Una nostra lettrice, Katia C., ci ha scritto per esprimere un parere sulla vicenda dei ‘furbetti del cartellino’, che ieri ha visto l’assoluzione di 10 degli indagati:

“Scrivo queste righe per esprimere un parere, non richiesto ma sentito, sulla questione furbetti. Vorrei iniziare dicendo al Sindaco che son stata contenta di leggere le dichiarazioni di ieri, sui suoi dipendenti assolti. Ma, se concesso, vorrei aggiungere che forse sarebbe stato più opportuno farle all'inizio di questa vicenda. Comprendo, che in qualità di Sindaco, non poteva esprimere pareri ma doveva lasciare il tutto alla magistratura, ma un messaggio di vicinanza ai lavoratori colpiti dall'indagine e ai colleghi rimasti a ‘smazzarsi’ il super lavoro, a mio avviso, era doveroso. L'altra osservazione la riservo a tutti coloro che sui social hanno commentato con sdegno la notizia dell'assoluzione. Vorrei chiedere a ciascuno, anzitutto su cosa avete basato le vostre sentenze? Se conoscete le persone indagate, se avete lavorato con loro e soprattutto se la vostra vita è un esempio di correttezza. Puntare il dito è semplice ma per farlo bisogna essere esenti da errori: se lavoro in nero o non mi faccio fare una fattura frodo lo stato, se posteggio in divieto di sosta o in un posteggio invalidi frodo il comune o la persona che ne ha diritto, se cerco l'amico per far avanzare un diritto o evitare una coda frodo il prossimo o peggio un ente, se conferisco la spazzatura in modo errato o con oggetti che andrebbero portati in discarica frodo la collettività e potrei continuare con milioni di esempi”.

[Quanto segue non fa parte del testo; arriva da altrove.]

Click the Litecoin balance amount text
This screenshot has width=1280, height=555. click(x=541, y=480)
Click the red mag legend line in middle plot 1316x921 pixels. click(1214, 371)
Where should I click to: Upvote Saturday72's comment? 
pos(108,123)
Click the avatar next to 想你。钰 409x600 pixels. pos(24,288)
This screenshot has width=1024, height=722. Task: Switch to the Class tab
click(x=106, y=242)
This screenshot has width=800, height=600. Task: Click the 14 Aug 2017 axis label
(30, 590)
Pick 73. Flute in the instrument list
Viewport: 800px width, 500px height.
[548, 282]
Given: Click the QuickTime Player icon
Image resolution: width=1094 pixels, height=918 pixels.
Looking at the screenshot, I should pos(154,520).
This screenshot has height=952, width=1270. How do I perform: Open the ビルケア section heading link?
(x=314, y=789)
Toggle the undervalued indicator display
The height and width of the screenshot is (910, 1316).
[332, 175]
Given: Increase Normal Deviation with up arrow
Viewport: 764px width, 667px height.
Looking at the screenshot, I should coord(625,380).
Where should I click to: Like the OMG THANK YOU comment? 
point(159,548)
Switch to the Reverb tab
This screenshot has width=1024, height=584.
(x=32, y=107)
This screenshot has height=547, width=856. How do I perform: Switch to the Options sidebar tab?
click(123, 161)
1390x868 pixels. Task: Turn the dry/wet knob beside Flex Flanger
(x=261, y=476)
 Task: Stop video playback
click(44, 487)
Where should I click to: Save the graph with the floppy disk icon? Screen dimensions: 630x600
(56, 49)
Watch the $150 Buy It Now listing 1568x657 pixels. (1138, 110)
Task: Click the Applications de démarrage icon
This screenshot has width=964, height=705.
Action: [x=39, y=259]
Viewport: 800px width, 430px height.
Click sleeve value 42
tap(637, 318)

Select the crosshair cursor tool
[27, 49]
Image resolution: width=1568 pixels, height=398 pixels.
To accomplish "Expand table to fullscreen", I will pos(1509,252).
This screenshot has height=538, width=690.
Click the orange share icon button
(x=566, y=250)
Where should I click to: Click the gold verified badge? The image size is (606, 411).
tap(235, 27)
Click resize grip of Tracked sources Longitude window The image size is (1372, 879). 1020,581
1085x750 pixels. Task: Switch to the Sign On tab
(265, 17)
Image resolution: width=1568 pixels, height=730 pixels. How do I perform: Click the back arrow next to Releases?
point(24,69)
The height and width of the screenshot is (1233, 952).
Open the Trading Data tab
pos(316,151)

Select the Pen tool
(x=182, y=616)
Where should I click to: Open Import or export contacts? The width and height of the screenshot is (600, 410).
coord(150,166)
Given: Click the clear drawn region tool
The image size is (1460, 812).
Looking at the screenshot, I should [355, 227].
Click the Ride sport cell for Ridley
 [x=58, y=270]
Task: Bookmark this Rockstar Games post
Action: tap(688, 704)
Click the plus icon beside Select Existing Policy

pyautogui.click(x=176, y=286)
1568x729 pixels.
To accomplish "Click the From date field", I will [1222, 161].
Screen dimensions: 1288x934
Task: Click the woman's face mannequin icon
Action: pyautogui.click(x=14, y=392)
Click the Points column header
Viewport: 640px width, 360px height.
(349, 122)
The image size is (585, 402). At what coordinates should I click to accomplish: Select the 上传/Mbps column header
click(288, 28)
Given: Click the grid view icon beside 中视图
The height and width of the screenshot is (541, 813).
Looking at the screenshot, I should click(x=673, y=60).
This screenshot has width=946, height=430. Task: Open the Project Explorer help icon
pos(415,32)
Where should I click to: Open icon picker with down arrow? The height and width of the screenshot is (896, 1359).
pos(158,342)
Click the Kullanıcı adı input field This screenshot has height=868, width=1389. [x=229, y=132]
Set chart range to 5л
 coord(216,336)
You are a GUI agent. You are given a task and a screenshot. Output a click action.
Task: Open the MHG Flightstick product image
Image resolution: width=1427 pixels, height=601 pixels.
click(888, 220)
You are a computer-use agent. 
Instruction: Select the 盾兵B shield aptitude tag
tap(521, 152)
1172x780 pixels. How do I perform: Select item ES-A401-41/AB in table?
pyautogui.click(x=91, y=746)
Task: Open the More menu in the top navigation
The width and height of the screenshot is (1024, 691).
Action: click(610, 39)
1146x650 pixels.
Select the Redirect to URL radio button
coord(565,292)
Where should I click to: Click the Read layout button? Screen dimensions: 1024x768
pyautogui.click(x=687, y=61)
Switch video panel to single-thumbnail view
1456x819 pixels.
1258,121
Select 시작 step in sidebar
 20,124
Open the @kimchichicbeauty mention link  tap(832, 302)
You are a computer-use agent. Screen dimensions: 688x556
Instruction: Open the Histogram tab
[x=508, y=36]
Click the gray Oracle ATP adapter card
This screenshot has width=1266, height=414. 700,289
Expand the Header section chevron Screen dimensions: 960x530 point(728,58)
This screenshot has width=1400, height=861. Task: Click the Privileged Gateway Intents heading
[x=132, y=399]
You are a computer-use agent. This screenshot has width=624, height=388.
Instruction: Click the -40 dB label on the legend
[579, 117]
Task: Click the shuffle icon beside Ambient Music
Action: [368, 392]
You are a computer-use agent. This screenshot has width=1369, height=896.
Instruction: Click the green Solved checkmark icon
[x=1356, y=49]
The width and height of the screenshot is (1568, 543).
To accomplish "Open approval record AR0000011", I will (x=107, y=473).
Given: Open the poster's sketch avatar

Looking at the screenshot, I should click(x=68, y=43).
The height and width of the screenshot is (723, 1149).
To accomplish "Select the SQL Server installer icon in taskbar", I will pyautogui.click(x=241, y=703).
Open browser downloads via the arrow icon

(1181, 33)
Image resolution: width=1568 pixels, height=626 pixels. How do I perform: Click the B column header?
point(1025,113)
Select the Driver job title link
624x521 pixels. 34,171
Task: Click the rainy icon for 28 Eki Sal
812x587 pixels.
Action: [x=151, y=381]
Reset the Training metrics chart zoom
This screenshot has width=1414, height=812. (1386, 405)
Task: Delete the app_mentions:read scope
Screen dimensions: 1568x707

“Ora non dico che nel mezzo di queste persone non ci sia stata davvero la mela marcia ma penso e credo che nel calderone siano finite persone sulle quali tutto si può dire fuorché assenteisti o furbetti. A causa del mio lavoro conosco alcune persone coinvolte nell'inchiesta e posso affermare che hanno sempre operato con coscienza e responsabilità. Il caso più eclatante quello che ha visto coinvolta la dottoressa Lanzoni. Una persona che non si è limitata a coordinare in modo istituzionale i servizi per l'infanzia ma che si è rimboccata le maniche e ha rivoluzionato i servizi, portando i nidi comunali all'eccellenza, si è battuta in prima persona per i diritti dei bambini ottenendo riconoscimenti importanti, ha istituito il primo consiglio comunale dei ragazzi, insomma una donna che ha sempre lavorato con passione e impegno. A coloro che hanno usato parole e commenti feroci chiedo se sanno che alcuni di questi ‘furbetti’ si son rovinati economicamente per potersi difendere dalle pesanti accuse; se sanno che in alcuni casi il danno erariale contestato ammonta a pochi spiccioli; se sanno che alcuni sono finiti in cura perché non hanno retto il colpo. Perché quando vieni ingiustamente accusato, ammanettato, perquisita l'abitazione, sbattuto in prima pagina, condannato mediaticamente, la tua mente e il tuo corpo crollano”.

“In ultimo vorrei chiedere agli accaniti colpevolisti che sui social non hanno fatto mancare i loro feroci giudizi, la cortesia di commentare le notizie dopo aver letto tutto l'articolo e non solo i titoli. Ad esempio, il signor Muraglia (che non conosco e sul quale non esprimo giudizi), conosciuto come il vigile in mutande sul quale son volati gli insulti maggiori, era in mutande perché abitava lì e aveva un ordine di servizio che gli imponeva di cambiarsi dopo la timbratura dato che indossare la divisa rientra nel tempo che deve essere retribuito. Quindi, leggendo l'articolo si desume che il signore in questione ha timbrato con l'abbigliamento che ritiene più consono per stare a casa e in seguito ha indossato la divisa come da ordine di servizio. A volte,una attenta lettura può fare la differenza e cambiare le prospettive dei nostri commenti”.